- [REQUEST]:
Copy the items starting at the line that contains "Where should I click to: Click" and ending at the last item, substituting "bottom" for "footer" and leaving everything else as it is.

### RECORDS SUPPLIED ###

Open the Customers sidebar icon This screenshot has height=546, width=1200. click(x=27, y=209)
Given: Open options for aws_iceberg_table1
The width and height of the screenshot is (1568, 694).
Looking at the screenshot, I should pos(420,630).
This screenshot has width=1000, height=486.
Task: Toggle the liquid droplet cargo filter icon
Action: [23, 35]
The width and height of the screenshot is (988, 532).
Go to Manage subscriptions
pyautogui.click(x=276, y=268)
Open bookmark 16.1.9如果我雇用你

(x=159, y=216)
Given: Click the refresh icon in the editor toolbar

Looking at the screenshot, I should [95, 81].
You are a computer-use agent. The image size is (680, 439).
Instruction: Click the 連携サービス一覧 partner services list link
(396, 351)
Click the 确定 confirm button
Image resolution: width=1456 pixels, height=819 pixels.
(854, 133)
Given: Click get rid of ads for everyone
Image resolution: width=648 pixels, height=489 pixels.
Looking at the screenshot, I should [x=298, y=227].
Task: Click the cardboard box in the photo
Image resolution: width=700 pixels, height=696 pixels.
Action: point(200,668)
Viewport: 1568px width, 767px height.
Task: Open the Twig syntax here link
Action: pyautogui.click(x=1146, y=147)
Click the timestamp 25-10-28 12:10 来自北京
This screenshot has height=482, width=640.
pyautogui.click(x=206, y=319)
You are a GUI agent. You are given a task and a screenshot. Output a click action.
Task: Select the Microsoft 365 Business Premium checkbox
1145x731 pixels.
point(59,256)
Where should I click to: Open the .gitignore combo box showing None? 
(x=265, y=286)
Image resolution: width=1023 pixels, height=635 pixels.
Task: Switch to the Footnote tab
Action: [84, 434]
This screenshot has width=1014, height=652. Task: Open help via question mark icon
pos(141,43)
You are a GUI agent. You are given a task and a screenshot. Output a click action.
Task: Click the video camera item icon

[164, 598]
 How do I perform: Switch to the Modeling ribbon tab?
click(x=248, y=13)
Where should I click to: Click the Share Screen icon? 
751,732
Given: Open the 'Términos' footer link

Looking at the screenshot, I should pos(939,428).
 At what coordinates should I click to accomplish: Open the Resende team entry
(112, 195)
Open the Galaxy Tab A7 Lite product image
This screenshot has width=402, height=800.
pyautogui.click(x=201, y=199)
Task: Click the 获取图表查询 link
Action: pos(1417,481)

###

- [CORRECT OUTPUT]:
Where should I click to: Click the Share Screen icon? 
751,732
Given: Open the 'Términos' bottom link

Looking at the screenshot, I should pos(939,428).
 At what coordinates should I click to accomplish: Open the Resende team entry
(112, 195)
Open the Galaxy Tab A7 Lite product image
This screenshot has width=402, height=800.
pyautogui.click(x=201, y=199)
Task: Click the 获取图表查询 link
Action: pos(1417,481)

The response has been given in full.